Task instructions
A – From the snowblower thread, reproduce word for word everything from "The engine and" down to "enjoy the pictures.".
B – In the snowblower thread, what will the decal maker put on the ID tags if asked?
C – Please write the next part of the snowblower thread, picking up after the last line shown.

==== Passage shown

# My 1969 Ariens 10970



## rnaude241 (Nov 24, 2013)

Hi Everyone,

Since it's a beautiful day outside I thought I'd share my 1969 model 10970. It's my first snowblower and I'm pretty sure it will be a keeper.

The engine and augers ran great when I purchased her, so all it really needed was a cosmetic restore. I am still in the process, it needs a few more coats of orange (thats why some logos are taped over) and to touch up the engine where the bolts scuffed going back on. Overall so far I am a very happy Ariens owner and can't wait for the first big snowstorm. 

I just want to say I don't work for Click it and stick it but I did purchase all the new decals on my blower from them and they are perfectly identical to the originals. If you are looking for decals I highly recommend them. 

I hope you enjoy the pictures.

Before:









After:


----------



## Blue Hill (Mar 31, 2013)

Real nice work! A true American Classic and like you said, you won't likely ever need another!


----------



## detdrbuzzard (Jan 20, 2012)

you do good work sir


----------



## Ray 1962 10ML60 (Oct 14, 2011)

I don't work for them either, but I agree completely. Clickitandstickit.com is awesome. In addition to what he already has, I have send him a bunch of pictures of decals over the last two years and he recreates them perfectly. Great quality product and service. A big resource for anyone who wants to restore and old piece of machinery. He even will put you model and serial number on the ID tags if you ask him. 
And your blower is looking great!!


----------



## rnaude241 (Nov 24, 2013)

Thanks guys!

Ray that's good to know, I tried to keep the original stickers where I ever I could. Maybe someday I'll get him to replace my model number sticker.


----------



## 69ariens (Jan 29, 2011)

Looks great.


----------



## rnaude241 (Nov 24, 2013)

Thanks 69! Do you have any pictures of yours available? Would love to compare, what model do you have?

Also sscotsman if you want to use my pictures for your site feel free. I noticed you don't have a 1969 on page 5.


----------



## 69ariens (Jan 29, 2011)

========
==== Data block

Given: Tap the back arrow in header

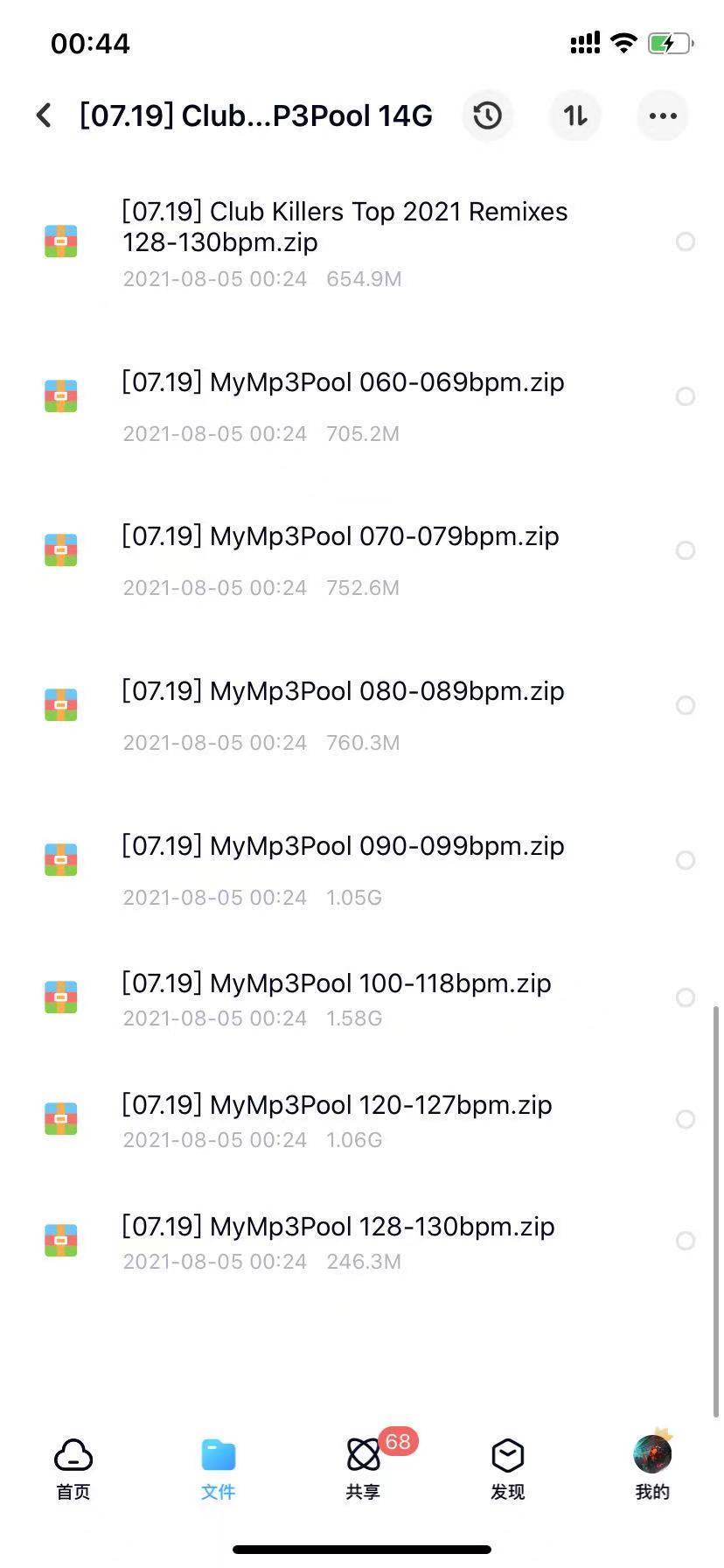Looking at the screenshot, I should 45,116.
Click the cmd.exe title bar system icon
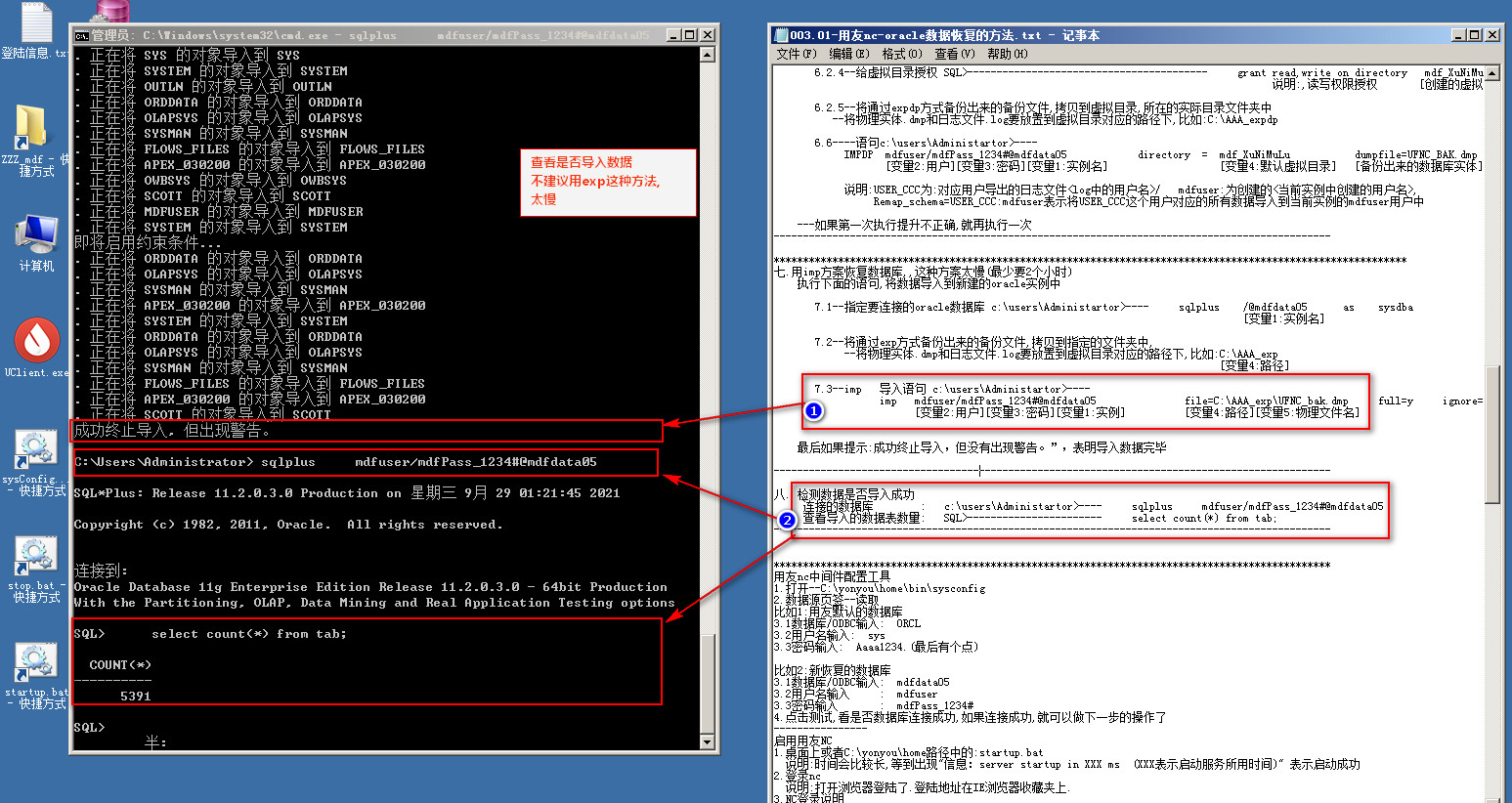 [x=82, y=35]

========

In response
A –
The engine and augers ran great when I purchased her, so all it really needed was a cosmetic restore. I am still in the process, it needs a few more coats of orange (thats why some logos are taped over) and to touch up the engine where the bolts scuffed going back on. Overall so far I am a very happy Ariens owner and can't wait for the first big snowstorm. 

I just want to say I don't work for Click it and stick it but I did purchase all the new decals on my blower from them and they are perfectly identical to the originals. If you are looking for decals I highly recommend them. 

I hope you enjoy the pictures.

B – The model and serial number.

C –
rnaude, there are some pictures of my 69 on pg6 of the gallery. It had the original 5hp when I got it but two yrs a go when we had no snow and I was board. I put a used 9.5 briggs on it that I won on ebay for I think $100. I also put new snow hog tire's on it.


----------



## rnaude241 (Nov 24, 2013)

Yeah my 1969 has the optional big tires frome Carlisle? I believe. I'll be using her for sure in the next few days. I'm not sure if I want to put chains on it yet, I'll give it a few storms to see how'she does.


----------



## rnaude241 (Nov 24, 2013)

First snowstorm for the old girl and she ate it up! Threw snow over my neighbors fence which was 15ft away!


----------



## sscotsman (Dec 8, 2010)

Thats very cool! 
how did you make the animated gif with the snow?
Scot


----------



## rnaude241 (Nov 24, 2013)

Thanks!

My phone did that. Something google has called "auto-awesome" in it's photo gallery. It takes pictures and adds things like snow, twinkles, rain, etc..


----------



## WestminsterFJR (Dec 30, 2013)

Super job on the restoration! Great tip on the decals.


----------



## WestminsterFJR (Dec 30, 2013)

Amazing transformation! Well done!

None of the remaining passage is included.